- _What is being asked_
Take each line of the records below that contains the string "agent" and copy it.

- _Record extracts_
****************
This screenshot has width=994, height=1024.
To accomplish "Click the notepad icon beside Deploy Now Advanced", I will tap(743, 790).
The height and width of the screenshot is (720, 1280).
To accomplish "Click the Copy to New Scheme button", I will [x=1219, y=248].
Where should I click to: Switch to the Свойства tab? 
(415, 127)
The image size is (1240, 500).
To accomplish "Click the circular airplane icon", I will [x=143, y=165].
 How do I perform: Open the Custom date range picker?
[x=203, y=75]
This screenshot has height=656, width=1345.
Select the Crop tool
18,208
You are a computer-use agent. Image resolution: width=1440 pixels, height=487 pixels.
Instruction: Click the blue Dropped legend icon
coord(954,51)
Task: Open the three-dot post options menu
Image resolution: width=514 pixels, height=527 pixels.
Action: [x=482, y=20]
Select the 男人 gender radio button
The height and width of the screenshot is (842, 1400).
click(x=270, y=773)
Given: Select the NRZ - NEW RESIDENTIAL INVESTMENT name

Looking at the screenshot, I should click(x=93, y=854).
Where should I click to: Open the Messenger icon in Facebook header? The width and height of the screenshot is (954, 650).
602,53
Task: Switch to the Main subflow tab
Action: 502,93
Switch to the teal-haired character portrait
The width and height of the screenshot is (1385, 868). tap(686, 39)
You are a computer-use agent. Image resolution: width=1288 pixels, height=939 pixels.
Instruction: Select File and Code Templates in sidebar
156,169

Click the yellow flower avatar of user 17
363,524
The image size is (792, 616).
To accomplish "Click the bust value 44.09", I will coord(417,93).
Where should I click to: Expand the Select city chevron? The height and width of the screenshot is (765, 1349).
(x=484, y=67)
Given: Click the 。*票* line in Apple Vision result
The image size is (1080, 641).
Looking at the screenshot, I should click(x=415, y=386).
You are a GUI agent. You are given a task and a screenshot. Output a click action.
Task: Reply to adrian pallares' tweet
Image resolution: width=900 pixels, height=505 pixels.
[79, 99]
****************
- _Output for this task_
You are a computer-use agent. Image resolution: width=1440 pixels, height=487 pixels.
You are a computer-use agent. Image resolution: width=1288 pixels, height=939 pixels.
You are a GUI agent. You are given a task and a screenshot. Output a click action.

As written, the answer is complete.